Nez, Kathleen: Navajo potter passes away at 56

Sante Fe, New Mexico (AP)

Award-winning Navajo potter Kathleen Nez has died after a long battle with liver disease.

Nez was 56 when she died Jan. 10, said her daughter, Nicole Nez.

Nez began working as a potter after coming to Santa Fe more than 30 years ago and earning a bachelor’s degree in fine art at the Institute of American Indian Arts.
Simply called “Nez” by most who knew her, she participated in Santa Fe’s annual Indian Market show beginning in 1983 and won numerous awards for her stoneware, according to her family.

She also participated in mainstream ceramic shows, including the “Objects for Use” show at the American Craft Museum in New York, and her work was owned by numerous museums and collectors, according to Robert Nichols, who sold Nez’s work in his gallery on Canyon Road for the last several decades.

Nez was born in Tuba City, Ariz., in 1954 but was adopted and raised in Los Angeles.

Nicole Nez told the Santa Fe New Mexican that because her mother was not raised on the reservation she did not have the same cultural references to draw upon as some of the other Native artists she studied with in Santa Fe, so she borrowed designs she liked from other cultures – notably the Mimbres and Anasazi – and modified them for her own pottery.

“Which is unusual for a Navajo today and a little controversial among my family on the reservation because the Mimbres were historically enemies of the Navajo people,” Nicole Nez said.

Nichols said the fact that Nez’s work was functional kept her prices moderate, and some of those who bought her pots did use them for cooking.
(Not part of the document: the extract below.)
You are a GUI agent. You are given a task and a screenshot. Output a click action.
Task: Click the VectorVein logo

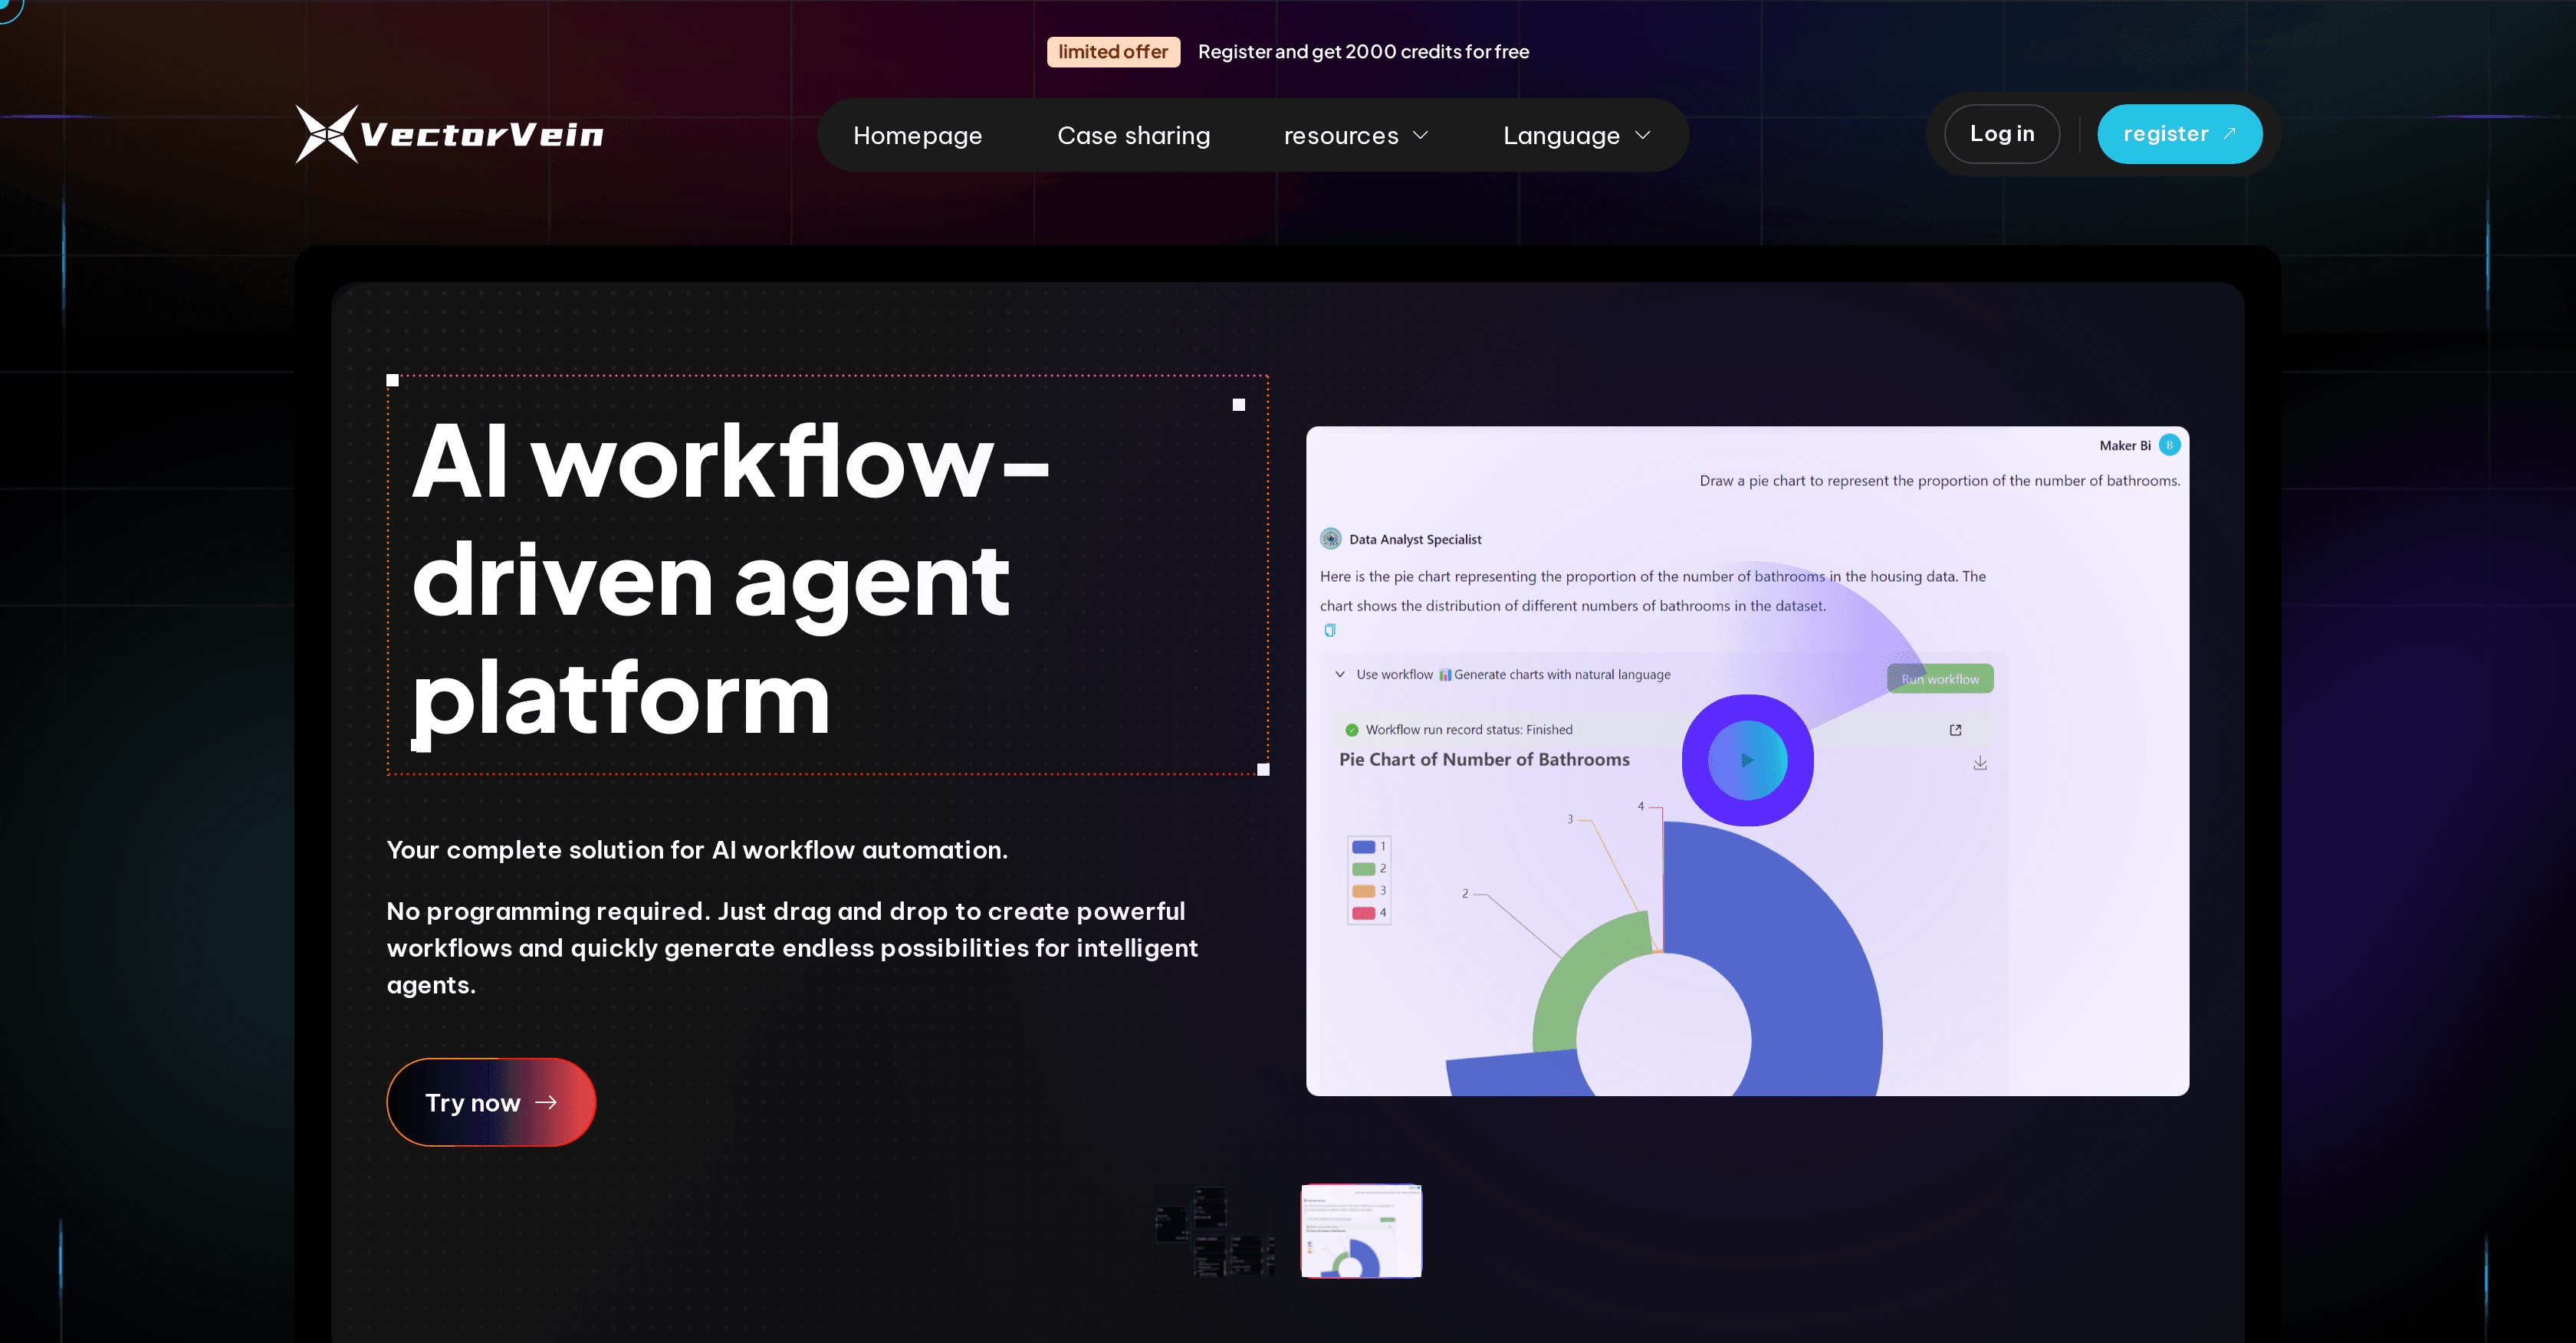[x=450, y=134]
Nichols described Nez as “brilliant,” and said he is planning to hold a retrospective of Nez’s work in May.

Nez’s daughter Caitlin Murphy said her mother was “driven” and “determined” and often found success doing things others frowned upon, but she had many friends and loved to laugh.

In addition to her two daughters, Nez is survived by a son, William Nez, of Middletown, Calif., and her longtime partner, Philip Felch of Santa Fe.

Nicole Nez said the family held a ceremony in Tuba City and her mother was buried in the Citizen Cemetery in Flagstaff, Ariz.

Nicole Nez said she is planning several projects around her mother’s legacy, including a book. She hopes to generate some funds to help Native American artists struggling with alcoholism.

“Part of the project is honoring her and her legacy but not ignoring that alcoholism was something that took her life,” said Nicole Nez, who said her mother suffered from liver disease for about five years before she died. “I think it’s important, because I think the whole Native American artist community at large struggles with alcoholism.”